▸ Task directions
Check every line of the entries that follow, and copy the ones containing "Viewport".

▸ Task input
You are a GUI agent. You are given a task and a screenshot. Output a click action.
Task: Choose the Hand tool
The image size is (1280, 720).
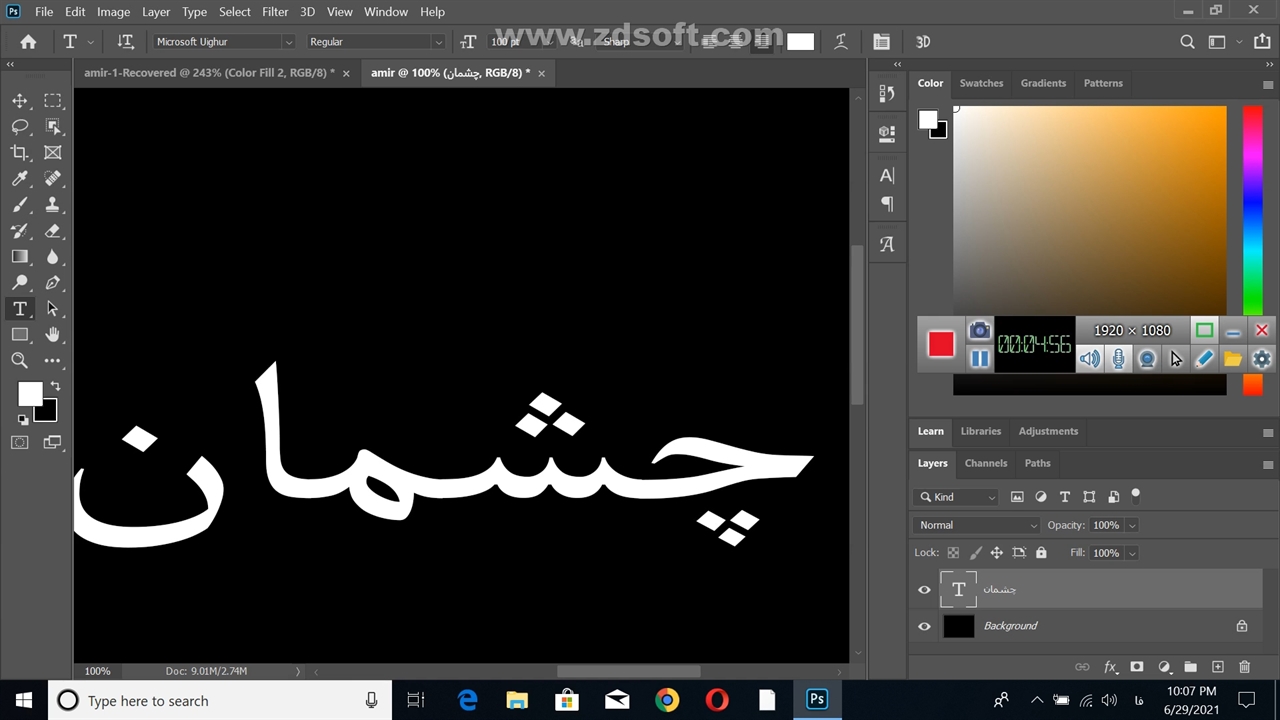click(53, 335)
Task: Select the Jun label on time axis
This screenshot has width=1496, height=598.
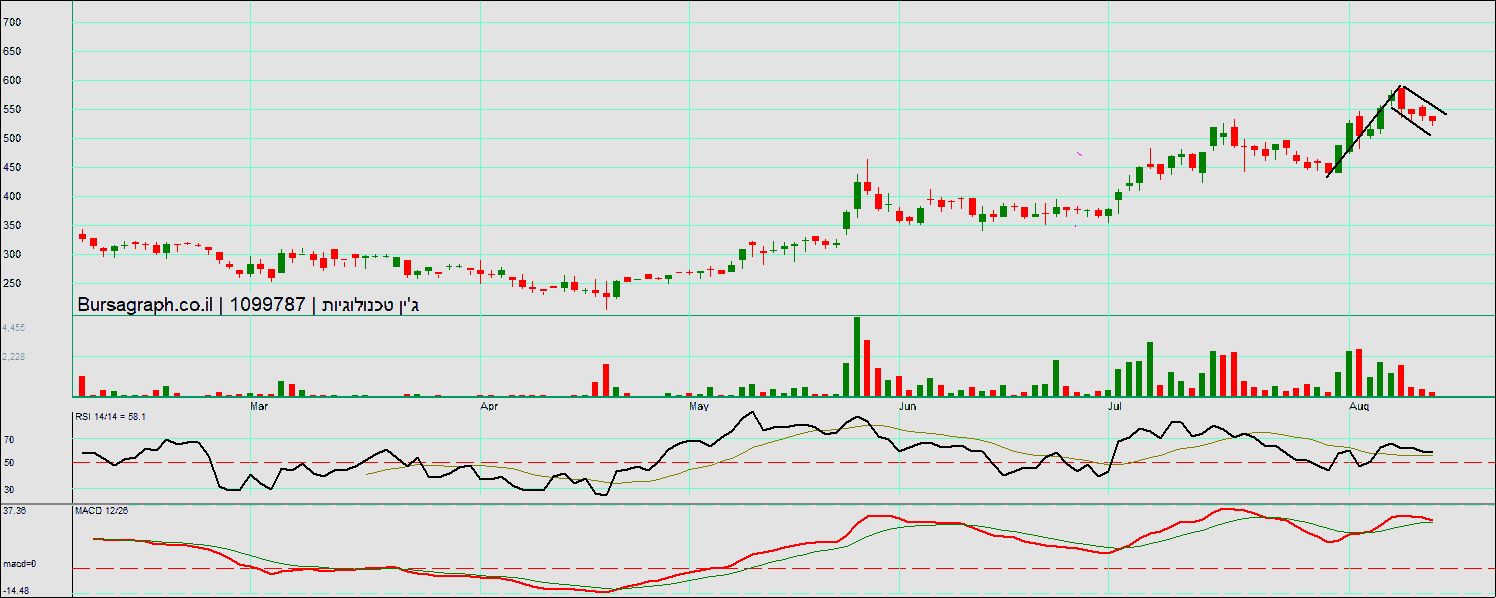Action: coord(907,407)
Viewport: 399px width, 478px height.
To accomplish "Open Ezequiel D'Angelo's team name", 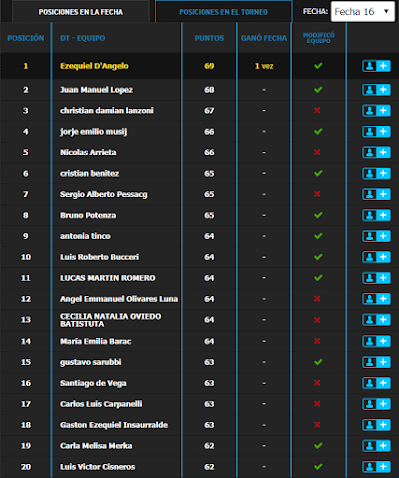I will [94, 66].
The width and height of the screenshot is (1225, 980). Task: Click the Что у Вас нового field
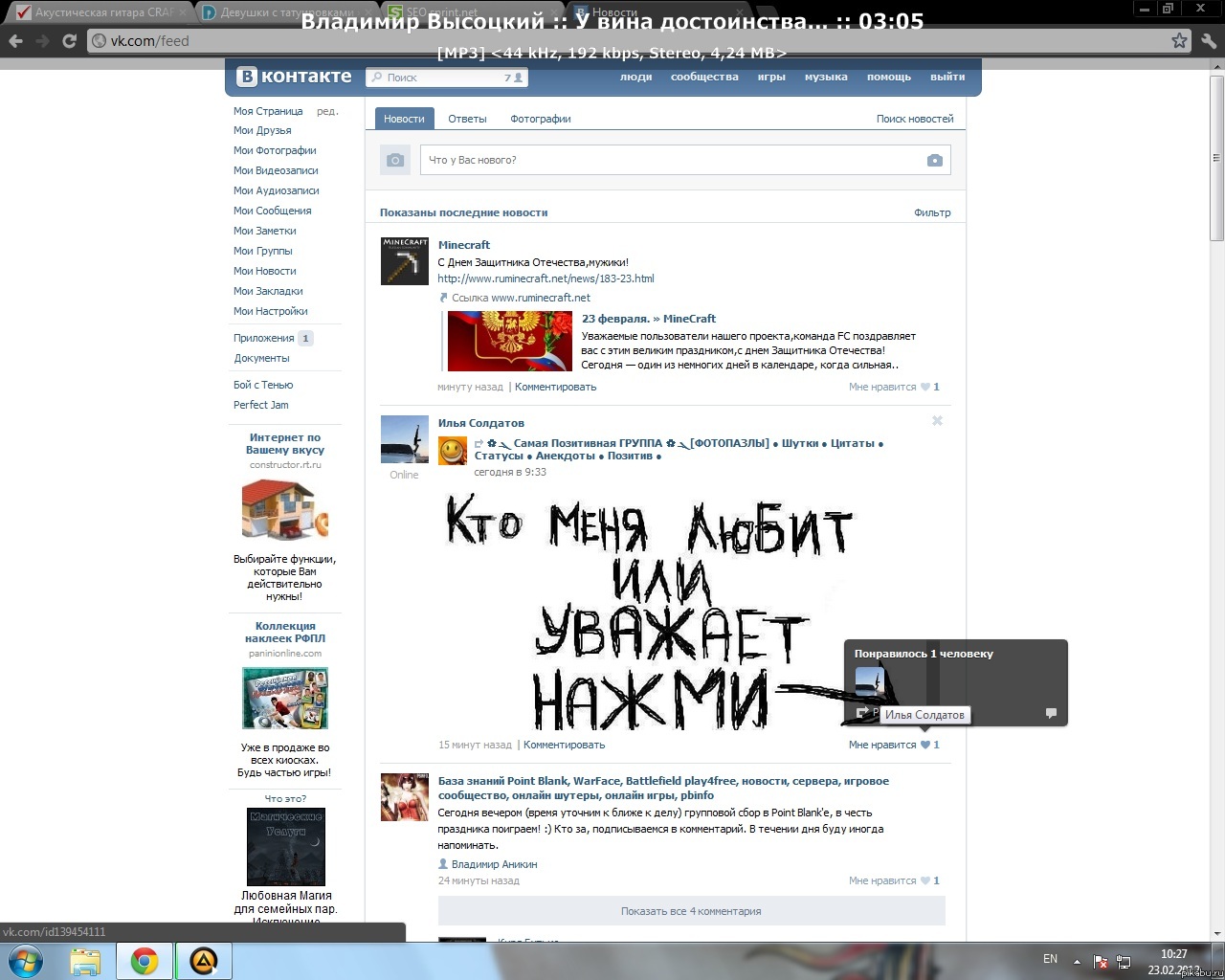(670, 161)
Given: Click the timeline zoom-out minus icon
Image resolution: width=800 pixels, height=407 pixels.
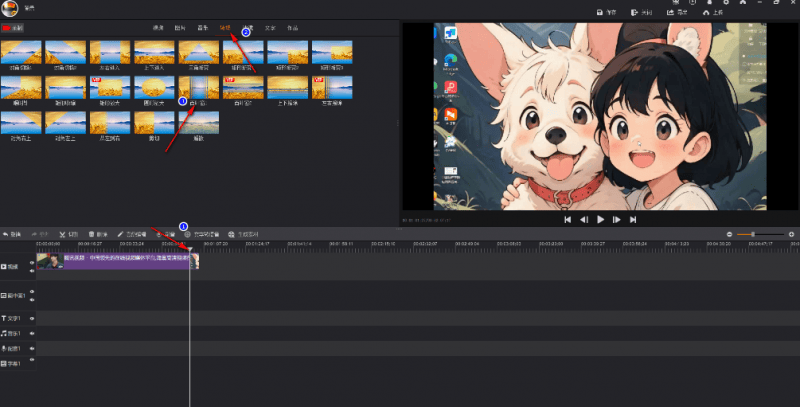Looking at the screenshot, I should click(729, 234).
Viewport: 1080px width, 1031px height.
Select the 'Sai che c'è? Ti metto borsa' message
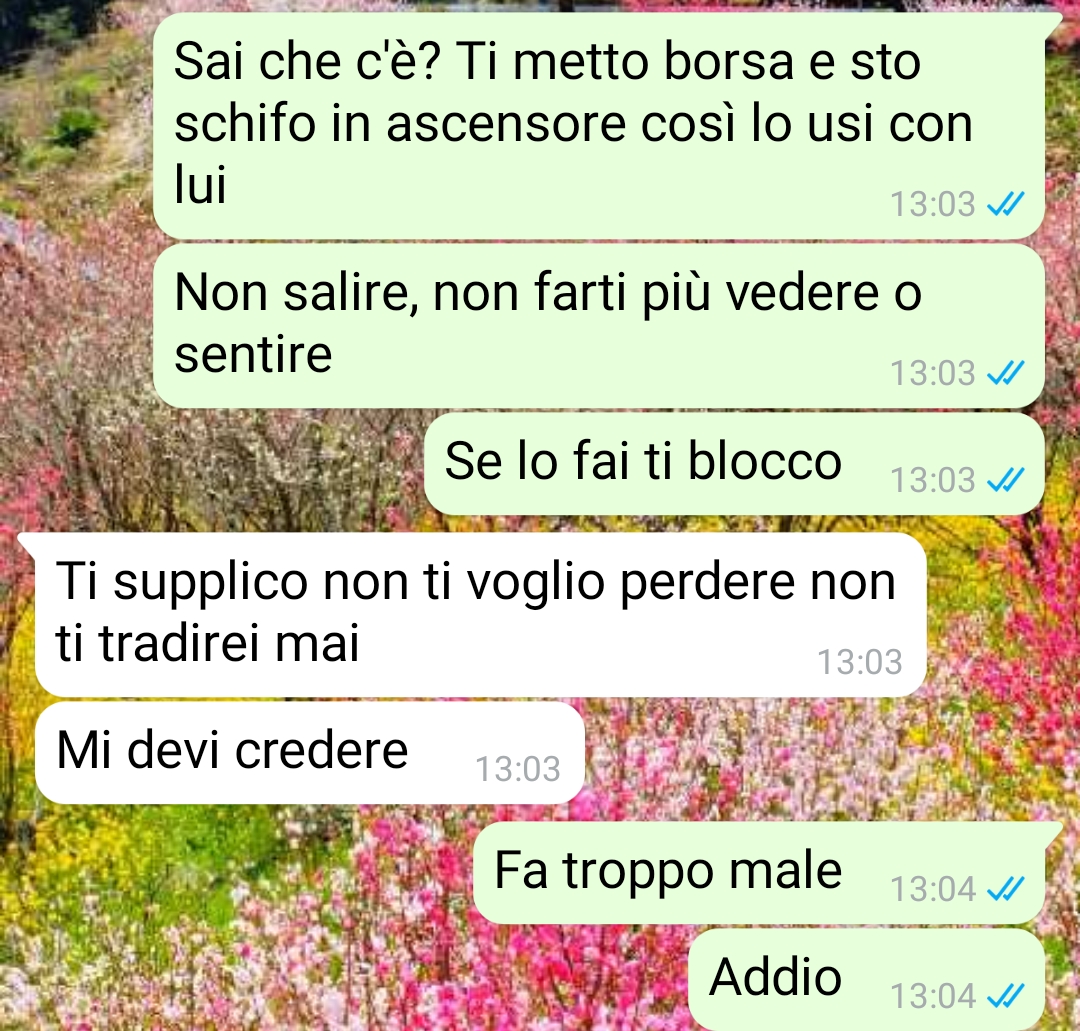click(x=599, y=126)
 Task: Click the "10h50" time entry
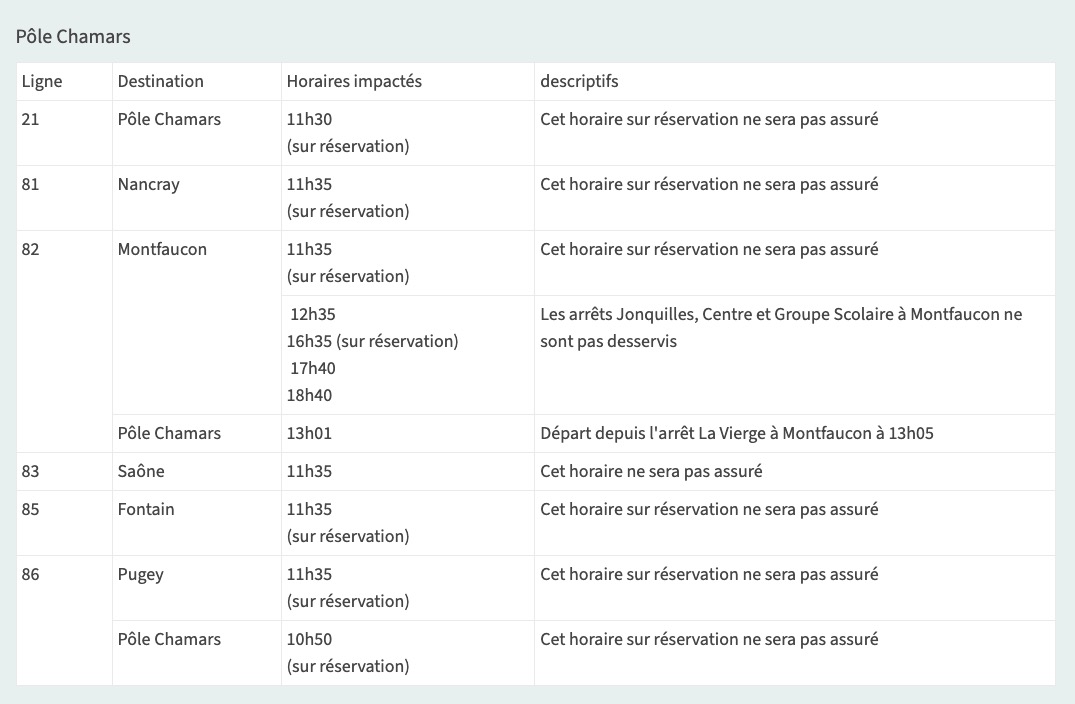309,640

▸ Solution
Viewport: 399px width, 478px height.
Viewport: 1080px width, 1031px height.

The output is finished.